The caps (some use lower e.g. 100-200pF) are to connect the shield to the chassis at RF - They have no effect at audio. There is no signal conduction through the chassis at audio.

You can also run an earth connection from the PCB GND back to the star ground (with the 15 Ohm signal ground isolation R in situ), but I do not note any improvement doing this (this method is shown in some texts - with and without the signal GND iso R)
 
Its called CAT5, CAT6, CAT7 networking cable. The story is that AT&T used a big computer to calculate the optimum twist ratio and it took weeks of CPU time. I'm not sure I completely buy the story but the turns ratios on the 4 pair are very specific and tightly controlled to meet the crosstalk specs in the EIA-TIA standards.

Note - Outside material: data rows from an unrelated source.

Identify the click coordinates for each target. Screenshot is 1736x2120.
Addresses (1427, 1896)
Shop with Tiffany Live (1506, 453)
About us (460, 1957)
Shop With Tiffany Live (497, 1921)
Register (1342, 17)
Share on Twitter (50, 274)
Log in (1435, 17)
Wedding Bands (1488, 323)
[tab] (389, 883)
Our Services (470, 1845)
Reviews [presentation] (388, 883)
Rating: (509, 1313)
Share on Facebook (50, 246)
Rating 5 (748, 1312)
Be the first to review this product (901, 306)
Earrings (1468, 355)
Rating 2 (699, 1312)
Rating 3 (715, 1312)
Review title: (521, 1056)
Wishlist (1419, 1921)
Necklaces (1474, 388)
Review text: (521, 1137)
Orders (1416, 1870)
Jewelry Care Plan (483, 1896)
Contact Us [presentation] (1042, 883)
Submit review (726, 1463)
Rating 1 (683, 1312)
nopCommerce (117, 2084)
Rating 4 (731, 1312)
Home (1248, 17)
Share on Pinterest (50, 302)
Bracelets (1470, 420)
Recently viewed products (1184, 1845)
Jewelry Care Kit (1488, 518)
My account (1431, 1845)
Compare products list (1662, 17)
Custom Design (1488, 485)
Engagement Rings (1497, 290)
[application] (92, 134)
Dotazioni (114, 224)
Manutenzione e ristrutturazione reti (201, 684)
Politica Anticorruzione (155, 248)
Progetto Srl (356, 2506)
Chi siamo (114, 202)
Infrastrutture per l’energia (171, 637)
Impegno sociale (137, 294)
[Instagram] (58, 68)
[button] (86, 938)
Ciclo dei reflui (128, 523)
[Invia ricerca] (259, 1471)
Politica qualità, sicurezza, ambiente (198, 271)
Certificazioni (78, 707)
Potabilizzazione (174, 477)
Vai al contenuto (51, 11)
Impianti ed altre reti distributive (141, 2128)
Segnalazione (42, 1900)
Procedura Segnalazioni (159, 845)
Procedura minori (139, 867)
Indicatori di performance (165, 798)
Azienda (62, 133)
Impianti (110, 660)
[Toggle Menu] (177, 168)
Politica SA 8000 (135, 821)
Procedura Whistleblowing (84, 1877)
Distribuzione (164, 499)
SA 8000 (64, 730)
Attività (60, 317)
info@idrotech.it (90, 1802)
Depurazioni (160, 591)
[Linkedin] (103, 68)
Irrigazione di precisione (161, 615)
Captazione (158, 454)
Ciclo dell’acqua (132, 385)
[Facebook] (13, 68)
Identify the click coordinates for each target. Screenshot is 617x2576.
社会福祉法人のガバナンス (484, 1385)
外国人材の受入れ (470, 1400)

The certified cables are all verified on a network analyzer for all the performance parameters. However you can buy a $1500+ ethernet cable: AudioQuest Ethernet Cables | AudioStream Amazon.com: 1.5m (5') Audioquest Diamond RJ/E (Ethernet) Cable: Computers & Accessories Ethernet Diamond but I see no evidence that it has even been tested.

That cable should be in the snake oil thread. :) Wot a joke.
 
The caps (some use lower e.g. 100-200pF) are to connect the shield to the chassis at RF - They have no effect at audio. There is no signal conduction through the chassis at audio.

You can also run an earth connection from the PCB GND back to the star ground (with the 15 Ohm signal ground isolation R in situ), but I do not note any improvement doing this (this method is shown in some texts - with and without the signal GND iso R)

At the values that you’re using I certainly wouldn’t expect any effect at audio frequencies. It was more just a theoretical observation/comment about the configuration and the potential for a different amplifier gain for L + R vs a L – R signal aspect between the two channels; - that is if larger component values were used such that it did cut down into the audio band, and were roughly on the scale of the amplifier’s inverting input’s Rs. The caveat being that the two grounds would need to be isolated from one another at the source (dual mono pre with Transformer inputs). Sorry, I realize this is a lateral from your focus on noise minimization. Probably shouldn’t have even bothered to mention it.